# Exercise objective
What is needed is an exact copy of the line with "The width and" and all lines that follow it in the entries below, the last line included.

# Records to process
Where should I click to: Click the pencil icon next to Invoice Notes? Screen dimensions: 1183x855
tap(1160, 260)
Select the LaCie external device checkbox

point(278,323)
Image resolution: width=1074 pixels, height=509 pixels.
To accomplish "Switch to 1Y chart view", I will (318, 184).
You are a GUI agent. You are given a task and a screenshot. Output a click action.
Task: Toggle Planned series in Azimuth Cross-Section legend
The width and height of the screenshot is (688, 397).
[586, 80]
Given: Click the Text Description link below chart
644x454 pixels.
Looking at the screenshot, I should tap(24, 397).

# Result of this task
The width and height of the screenshot is (688, 397).
[586, 80]
Given: Click the Text Description link below chart
644x454 pixels.
Looking at the screenshot, I should tap(24, 397).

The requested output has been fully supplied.